Abstract

The use of statistical analysis and modelling techniques in sports has gained a rapidly growing interest over the last few decades, as documented by the extensive scientific production on this topic. In particular, in almost any sport the amount of available data is rapidly growing and data structures get more and more complicated, encouraging more sophisticated statistical models and more elaborate data analysis techniques.

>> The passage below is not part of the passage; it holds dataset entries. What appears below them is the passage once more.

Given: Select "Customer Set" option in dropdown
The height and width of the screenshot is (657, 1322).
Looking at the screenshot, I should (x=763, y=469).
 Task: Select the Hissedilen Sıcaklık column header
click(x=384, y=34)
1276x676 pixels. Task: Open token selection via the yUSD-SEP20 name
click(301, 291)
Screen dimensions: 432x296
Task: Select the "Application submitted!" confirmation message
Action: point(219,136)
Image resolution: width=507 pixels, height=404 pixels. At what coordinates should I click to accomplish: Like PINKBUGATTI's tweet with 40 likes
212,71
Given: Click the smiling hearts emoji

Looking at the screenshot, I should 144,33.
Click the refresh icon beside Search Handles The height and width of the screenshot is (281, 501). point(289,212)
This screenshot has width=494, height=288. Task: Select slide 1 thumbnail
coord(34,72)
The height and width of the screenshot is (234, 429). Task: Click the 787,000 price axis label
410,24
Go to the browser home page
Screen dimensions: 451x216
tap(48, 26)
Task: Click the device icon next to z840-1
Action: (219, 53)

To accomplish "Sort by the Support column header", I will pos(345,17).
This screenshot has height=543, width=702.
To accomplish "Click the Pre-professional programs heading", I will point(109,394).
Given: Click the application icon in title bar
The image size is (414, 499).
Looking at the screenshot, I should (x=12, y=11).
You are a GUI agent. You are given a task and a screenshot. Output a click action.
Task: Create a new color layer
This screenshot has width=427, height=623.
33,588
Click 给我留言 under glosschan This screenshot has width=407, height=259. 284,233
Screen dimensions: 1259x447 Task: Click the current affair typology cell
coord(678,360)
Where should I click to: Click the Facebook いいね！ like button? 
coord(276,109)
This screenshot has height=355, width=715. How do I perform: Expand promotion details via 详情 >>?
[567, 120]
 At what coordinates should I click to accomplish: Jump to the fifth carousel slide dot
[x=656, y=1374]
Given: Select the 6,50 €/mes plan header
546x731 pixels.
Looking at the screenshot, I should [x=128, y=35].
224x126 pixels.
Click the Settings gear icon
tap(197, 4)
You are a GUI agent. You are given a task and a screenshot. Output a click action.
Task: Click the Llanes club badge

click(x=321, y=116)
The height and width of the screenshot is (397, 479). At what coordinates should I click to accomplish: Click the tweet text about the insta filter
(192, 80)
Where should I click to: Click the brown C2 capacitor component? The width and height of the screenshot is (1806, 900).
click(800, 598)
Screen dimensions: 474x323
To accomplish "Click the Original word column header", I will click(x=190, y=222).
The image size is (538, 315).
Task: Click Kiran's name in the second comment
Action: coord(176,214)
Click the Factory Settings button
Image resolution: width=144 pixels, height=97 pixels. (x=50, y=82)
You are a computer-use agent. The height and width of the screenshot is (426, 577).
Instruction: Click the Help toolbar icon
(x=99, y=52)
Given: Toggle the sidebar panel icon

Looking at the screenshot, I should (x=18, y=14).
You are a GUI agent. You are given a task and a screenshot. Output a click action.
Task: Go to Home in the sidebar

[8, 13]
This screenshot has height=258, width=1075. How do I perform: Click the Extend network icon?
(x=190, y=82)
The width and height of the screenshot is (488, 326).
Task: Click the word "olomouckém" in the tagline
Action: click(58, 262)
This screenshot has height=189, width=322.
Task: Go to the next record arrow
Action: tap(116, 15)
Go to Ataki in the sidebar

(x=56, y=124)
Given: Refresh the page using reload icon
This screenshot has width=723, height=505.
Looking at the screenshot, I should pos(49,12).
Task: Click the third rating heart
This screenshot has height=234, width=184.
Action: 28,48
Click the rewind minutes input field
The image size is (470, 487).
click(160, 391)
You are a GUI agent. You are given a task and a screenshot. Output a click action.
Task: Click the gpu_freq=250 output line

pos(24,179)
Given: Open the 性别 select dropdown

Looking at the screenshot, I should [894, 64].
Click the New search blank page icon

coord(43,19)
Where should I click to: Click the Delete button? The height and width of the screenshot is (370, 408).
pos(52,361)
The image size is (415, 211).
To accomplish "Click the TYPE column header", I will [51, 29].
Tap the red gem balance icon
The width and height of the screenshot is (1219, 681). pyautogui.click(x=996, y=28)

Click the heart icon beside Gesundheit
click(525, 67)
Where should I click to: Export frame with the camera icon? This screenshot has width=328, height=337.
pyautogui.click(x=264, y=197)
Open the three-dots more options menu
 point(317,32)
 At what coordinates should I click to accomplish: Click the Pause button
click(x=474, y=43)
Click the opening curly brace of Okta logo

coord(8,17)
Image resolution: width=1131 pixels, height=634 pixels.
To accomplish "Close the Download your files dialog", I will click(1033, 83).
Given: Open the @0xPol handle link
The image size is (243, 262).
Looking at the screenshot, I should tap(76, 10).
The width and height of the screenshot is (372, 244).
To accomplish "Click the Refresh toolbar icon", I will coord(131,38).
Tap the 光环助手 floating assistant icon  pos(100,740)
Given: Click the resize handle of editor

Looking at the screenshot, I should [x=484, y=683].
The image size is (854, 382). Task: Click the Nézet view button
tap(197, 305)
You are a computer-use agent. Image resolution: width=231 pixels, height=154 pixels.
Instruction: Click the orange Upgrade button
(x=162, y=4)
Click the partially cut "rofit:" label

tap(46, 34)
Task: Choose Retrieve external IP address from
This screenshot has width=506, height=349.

To foster the application of these statistical modelling techniques in sports, Statistical Modelling agreed to publish two special issues with articles that promote and disseminate knowledge that represents important developments, extensions and applications on statistical modelling in sports. Accordingly, the contributors to this special issue were encouraged to follow the following principles when setting up their submission:
Combining methodology and practice: All contributions should cover statistical modelling aspects of both methodology and practice and should be based on a problem of real substantive interest for the sports analytics community with appropriate data. Novelty and practical relevance: The contributions should provide clear evidence on the practical relevance of the discussed models/methods, and show why their use results in important new knowledge about the specific sport. Further, submissions should provide justification as to why the work is important to the subject area, and provides gains beyond current methodology applied to the specific sports field. The methodology used should be modern and reasonably sophisticated and have few or no applications so far in the sports analytics literature. Reproducibility: Readers should be able to reproduce the results presented in the articles, apply the techniques to their own problems, and even develop their own extensions of the methodology. To achieve this, software code and data should be provided as electronic supplements.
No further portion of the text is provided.